644.2
The ‘Dialectics of Liberation’ in Herbert Marcuse and Joseph Gabel: Beyond One-Dimensionality and the Reification of Time.

Monday, 16 July 2018: 10:50
Location: 201C (MTCC NORTH BUILDING)
Oral Presentation
Terry MALEY, York University, Canada
In this paper I want to show the liberatory affinities between the dialectical thinking of Critical Theorist Herbert Marcuse and the forgotten French Marxist critical theorist Joseph Gabel. Both thinkers view of the ‘dialectics of liberation’ have roots in their implicit dialogue with Lukacs’ notion of reification and the spatialization of temporality under capitalism – for Marcuse the world of one-dimensional thought. Marcuse’s dialectical/critical thinking tries to re-connect and transform the ‘fragments’ of experience, the personal catastrophe of subjectivity defined by instrumental/colonial ‘reason’ under capitalism, into a multi-dimensional subjectivity. Joseph Gabel, who was trained as both a psychiatrist and a Marxist social/critical theorist, drew on Lukacs, Mannheim, and the psychiatrists Mikowski and Binswanger to draw parallels between the reified or frozen, a-historical temporality of those suffering from schizophrenia, and political ideologies - both racist and capitalist - that reflected a deranged and reified view of the world. Gabel had discussed the deterioration of lived experience in the reified world. This is what we are experiencing now in the Trumpist phase of the neoliberal era.

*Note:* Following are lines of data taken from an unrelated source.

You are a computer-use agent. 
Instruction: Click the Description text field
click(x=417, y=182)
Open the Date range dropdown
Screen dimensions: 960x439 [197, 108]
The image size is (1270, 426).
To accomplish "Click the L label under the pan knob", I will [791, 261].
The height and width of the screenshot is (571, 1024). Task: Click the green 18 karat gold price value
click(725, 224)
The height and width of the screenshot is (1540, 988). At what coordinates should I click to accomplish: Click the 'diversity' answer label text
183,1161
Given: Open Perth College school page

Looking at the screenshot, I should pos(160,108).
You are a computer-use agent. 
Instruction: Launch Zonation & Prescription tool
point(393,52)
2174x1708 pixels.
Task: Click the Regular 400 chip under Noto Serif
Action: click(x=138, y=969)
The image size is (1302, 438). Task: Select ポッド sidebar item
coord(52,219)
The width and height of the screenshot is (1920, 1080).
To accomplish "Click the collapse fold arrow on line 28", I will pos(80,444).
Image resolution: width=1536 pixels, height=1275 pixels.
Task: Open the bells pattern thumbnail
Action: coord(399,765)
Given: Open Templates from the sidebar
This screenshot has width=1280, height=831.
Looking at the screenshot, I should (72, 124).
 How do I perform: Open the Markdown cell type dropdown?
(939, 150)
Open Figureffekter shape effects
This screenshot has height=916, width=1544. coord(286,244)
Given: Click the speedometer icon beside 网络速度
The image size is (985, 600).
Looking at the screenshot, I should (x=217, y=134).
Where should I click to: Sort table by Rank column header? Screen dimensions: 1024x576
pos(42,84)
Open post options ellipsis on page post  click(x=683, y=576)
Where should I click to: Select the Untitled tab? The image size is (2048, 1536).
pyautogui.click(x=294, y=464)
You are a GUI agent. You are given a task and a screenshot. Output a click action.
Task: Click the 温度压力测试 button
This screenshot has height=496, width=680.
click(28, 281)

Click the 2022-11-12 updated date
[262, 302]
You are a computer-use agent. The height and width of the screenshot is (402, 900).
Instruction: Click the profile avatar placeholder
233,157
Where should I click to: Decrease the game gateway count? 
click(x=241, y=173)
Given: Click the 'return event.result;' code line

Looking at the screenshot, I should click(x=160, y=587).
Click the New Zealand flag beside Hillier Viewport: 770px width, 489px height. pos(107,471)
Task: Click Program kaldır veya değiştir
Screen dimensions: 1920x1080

In the paper I look at how Gabel’s work compliments Marcuse’s dialectical thinking and how both contribute to the transformation of an alienated, one-dimensional subjectivity into a multi-dimensional subject still struggling to emerge, in the social movements and elsewhere, from amidst the socio-psychic devastation of the reified, one-dimensional world of neoliberal capitalism.